Nothing says it’s the end of the year like Nazis marching across our screens, and Vicente Amorim’s tale of a good German making bad choices manages to goose-step into theaters just in time to make the 2008 cut. Whether this adaptation of C.P. Taylor’s oft-revived play adds anything to the glut of movies featuring gray uniforms and gaunt Holocaust prisoners, however, is debatable. We know that John Halder (Mortensen), a university professor, will be tempted to compromise his morals when the S.S. brass asks him to write a paper on euthanasia. Once Halder ends up becoming the Schutzstaffel’s token egghead, it’s also obvious that his decision will have dire consequences.

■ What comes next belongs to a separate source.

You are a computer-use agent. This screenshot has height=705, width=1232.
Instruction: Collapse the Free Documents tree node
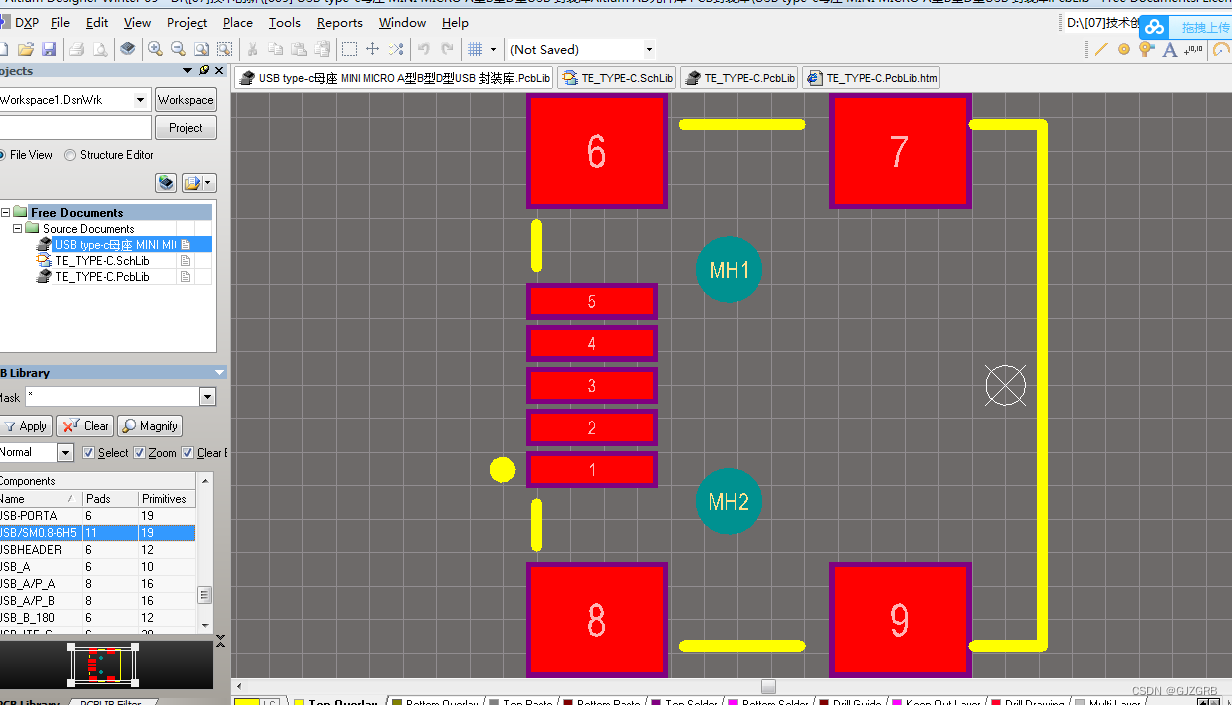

Denial can’t erase the writing on the walls (“Juden!”) or a decent person’s unintentional contribution to history.

Despite its rather highbrow pedigree, Good’s journey along its predetermined path from book burnings to concentration camps reeks of middlebrow button-pushing, which the cast’s clipped British accents do nothing to dispel. (Kudos to Mortensen, however, for adopting the plummy tone for consistency’s sake; the committed actor probably could have done it in flawless German had he wanted to.) The film doesn’t make light of this 20th-century atrocity, but it doesn’t do much to lend it heaviness or horror, either; it simply seems concerned with gold statuettes.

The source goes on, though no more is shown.